See also: Hargreaves profits boosted by younger savers with spare cash during lockdown

This trend has only accelerated during the Covid crisis with D2C firms witnessing record numbers of trades across their platforms including during the November vaccine rally. JP Morgan estimates based on retail brokerage filings show peak retail volume represented 30% of total volume.

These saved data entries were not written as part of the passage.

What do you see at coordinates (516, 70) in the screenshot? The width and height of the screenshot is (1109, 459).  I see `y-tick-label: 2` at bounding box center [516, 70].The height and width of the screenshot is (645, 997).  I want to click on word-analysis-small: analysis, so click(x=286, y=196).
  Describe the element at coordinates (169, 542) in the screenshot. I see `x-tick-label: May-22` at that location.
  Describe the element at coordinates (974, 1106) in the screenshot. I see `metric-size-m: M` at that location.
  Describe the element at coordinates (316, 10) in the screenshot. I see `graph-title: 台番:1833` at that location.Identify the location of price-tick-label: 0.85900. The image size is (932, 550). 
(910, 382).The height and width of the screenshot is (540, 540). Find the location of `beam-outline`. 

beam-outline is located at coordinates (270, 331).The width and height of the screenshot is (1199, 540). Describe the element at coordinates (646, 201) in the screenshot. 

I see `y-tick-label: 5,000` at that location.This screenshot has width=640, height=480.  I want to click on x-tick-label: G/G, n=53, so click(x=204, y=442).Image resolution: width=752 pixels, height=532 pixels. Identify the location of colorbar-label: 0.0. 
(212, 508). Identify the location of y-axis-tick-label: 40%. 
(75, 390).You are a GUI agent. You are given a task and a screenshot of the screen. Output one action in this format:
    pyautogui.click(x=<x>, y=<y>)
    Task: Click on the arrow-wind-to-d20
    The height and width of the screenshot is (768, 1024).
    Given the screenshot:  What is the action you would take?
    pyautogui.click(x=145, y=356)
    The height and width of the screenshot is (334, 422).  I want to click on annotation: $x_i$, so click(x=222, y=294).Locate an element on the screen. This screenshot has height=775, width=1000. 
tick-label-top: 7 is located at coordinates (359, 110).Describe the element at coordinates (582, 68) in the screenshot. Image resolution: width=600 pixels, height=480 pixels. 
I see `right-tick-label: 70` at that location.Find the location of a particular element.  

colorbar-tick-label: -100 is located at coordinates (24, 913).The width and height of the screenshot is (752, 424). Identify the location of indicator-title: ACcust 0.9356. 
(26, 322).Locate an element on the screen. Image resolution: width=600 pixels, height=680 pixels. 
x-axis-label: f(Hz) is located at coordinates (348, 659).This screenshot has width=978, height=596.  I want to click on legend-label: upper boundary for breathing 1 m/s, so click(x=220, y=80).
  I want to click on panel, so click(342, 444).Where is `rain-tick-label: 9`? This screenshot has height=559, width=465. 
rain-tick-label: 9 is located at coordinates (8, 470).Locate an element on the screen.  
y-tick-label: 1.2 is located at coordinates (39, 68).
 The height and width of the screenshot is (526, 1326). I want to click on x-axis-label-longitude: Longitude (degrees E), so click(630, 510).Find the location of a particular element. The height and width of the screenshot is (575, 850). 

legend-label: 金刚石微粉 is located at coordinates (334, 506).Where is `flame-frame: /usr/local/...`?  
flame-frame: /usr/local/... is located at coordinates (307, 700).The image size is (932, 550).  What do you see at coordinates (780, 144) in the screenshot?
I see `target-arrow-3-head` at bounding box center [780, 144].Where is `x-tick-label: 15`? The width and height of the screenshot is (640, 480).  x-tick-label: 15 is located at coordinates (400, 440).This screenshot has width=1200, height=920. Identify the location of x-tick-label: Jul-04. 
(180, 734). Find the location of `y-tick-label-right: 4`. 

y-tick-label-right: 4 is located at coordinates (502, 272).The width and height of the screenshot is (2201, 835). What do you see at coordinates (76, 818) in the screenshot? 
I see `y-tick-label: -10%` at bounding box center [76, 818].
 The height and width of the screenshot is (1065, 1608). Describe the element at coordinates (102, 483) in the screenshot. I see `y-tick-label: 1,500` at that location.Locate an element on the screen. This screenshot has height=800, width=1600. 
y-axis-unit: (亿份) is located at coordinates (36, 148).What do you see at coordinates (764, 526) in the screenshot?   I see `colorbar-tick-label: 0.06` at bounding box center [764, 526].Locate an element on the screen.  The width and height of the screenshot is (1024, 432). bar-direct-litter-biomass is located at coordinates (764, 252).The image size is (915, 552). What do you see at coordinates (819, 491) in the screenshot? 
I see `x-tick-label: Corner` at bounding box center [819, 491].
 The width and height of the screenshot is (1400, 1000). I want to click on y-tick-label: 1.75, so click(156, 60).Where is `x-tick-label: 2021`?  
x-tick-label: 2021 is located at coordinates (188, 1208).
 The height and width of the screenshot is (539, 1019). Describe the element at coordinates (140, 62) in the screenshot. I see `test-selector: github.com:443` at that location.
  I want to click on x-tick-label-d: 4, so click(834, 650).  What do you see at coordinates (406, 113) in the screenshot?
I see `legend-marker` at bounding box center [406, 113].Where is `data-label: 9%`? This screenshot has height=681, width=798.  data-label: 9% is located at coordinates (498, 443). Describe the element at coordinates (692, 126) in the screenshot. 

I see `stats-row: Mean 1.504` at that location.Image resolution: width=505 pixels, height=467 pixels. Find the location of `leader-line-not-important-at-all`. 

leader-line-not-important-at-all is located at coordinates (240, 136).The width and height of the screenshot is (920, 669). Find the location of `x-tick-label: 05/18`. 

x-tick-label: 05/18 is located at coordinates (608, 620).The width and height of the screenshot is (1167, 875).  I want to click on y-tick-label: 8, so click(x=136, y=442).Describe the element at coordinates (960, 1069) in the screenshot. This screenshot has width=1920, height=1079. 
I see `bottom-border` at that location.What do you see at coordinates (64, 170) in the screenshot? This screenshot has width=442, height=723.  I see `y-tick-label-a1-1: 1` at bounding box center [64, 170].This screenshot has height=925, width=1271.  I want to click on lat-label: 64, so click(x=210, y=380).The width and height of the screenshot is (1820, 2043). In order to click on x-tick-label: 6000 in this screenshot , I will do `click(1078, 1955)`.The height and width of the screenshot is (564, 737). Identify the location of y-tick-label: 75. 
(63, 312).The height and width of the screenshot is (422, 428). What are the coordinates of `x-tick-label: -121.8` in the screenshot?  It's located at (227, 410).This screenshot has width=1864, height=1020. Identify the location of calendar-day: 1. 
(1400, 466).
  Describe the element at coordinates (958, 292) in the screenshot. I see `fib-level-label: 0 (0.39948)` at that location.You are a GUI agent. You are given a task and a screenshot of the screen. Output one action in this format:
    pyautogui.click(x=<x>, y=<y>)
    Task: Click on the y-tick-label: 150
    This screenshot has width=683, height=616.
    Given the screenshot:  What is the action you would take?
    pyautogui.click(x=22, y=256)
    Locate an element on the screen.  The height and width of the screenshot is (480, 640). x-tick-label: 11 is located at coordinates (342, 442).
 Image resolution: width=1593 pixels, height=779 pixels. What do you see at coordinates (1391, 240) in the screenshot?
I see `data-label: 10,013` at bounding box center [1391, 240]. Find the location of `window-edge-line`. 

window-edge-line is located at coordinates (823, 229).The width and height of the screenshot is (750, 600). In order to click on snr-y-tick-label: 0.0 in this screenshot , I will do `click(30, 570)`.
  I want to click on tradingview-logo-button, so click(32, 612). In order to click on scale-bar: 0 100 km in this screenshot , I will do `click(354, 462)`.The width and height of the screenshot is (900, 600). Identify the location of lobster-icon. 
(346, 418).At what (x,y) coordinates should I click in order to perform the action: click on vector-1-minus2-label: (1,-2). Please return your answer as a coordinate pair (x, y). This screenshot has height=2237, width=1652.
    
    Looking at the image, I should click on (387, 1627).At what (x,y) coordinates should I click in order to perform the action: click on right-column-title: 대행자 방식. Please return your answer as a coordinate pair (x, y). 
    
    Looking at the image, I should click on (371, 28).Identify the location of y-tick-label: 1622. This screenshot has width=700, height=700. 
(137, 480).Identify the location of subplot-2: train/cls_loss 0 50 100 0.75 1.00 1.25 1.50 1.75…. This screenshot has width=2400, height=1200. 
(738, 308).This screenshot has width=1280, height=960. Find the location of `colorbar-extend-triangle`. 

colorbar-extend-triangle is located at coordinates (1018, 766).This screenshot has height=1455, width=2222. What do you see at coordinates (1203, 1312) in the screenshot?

As such, JP Morgan thinks short sellers will have to adapt to their investment processes similar to how active funds had to respond to the growing threat of cheaper passive products.  

“Similar to the 1987 crash, which permanently left a print on the vol surface, the short squeeze risk will likely be more closely monitored and more accurately priced-in going forward, especially in stocks with extremely high short positioning,” it said.  

“For example, one may need to systematically analyse social media chatter for stocks with growing retail participation. 

“Thus, the investment process will need to evolve with the changing investor composition (ie similar to the impact systematic and passive products have had on equities over the last decade).”